The purpose of data classification is to ensure that we know exactly what data we have, where it is located, and how sensitive the data is. Yet, despite how crucial it is to have this knowledge, it is an area of data security that is often overlooked. And then we have Data Loss Prevention (DLP). DLP refers to the methods we use to prevent the unauthorized disclosure of internal data – especially data that is considered sensitive. Data classification and DLP can work together to keep our confidential data out of the wrong hands.
What Does Data Loss Prevention (DLP) Software Do?
DLP solutions differ from vendor to vendor.
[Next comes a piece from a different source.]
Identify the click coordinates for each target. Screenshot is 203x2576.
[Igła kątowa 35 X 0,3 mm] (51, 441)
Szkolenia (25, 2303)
Some include an Intrusion Detection System (IDS) to monitor network traffic for malicious activity, while others may be a full-blown Security Information and Event Management (SIEM) solution, which can detect and correlate events from applications and network hardware.
However, given that the majority of data breaches are caused by either malicious or negligent employees, we’ve seen a greater focus on User Behavior Analytics (UBA) in recent years. It’s also worth noting that some DLP solutions come with data discovery and classification tools out of the box. Of course, in an ideal world, you will have complete control and visibility over all parts of your network, including the data, applications, hardware, and any cloud services you use.
For many organizations, though, this is not a realistic goal, as most security teams operate on a limited budget, and have a limited number of trained personnel. As such, it is important to research different vendors, to see what they have to offer, and make a decision based on the resources that are available to you. Below are some of the key features offered by DLP solutions.
Securing data at rest: DLP can be used to monitor access controls and ensure that all sensitive data is encrypted.
Securing data in transit: This will include analyzing network traffic to look for any violations of security policies, such as the transfer of unencrypted sensitive data to an unauthorized location.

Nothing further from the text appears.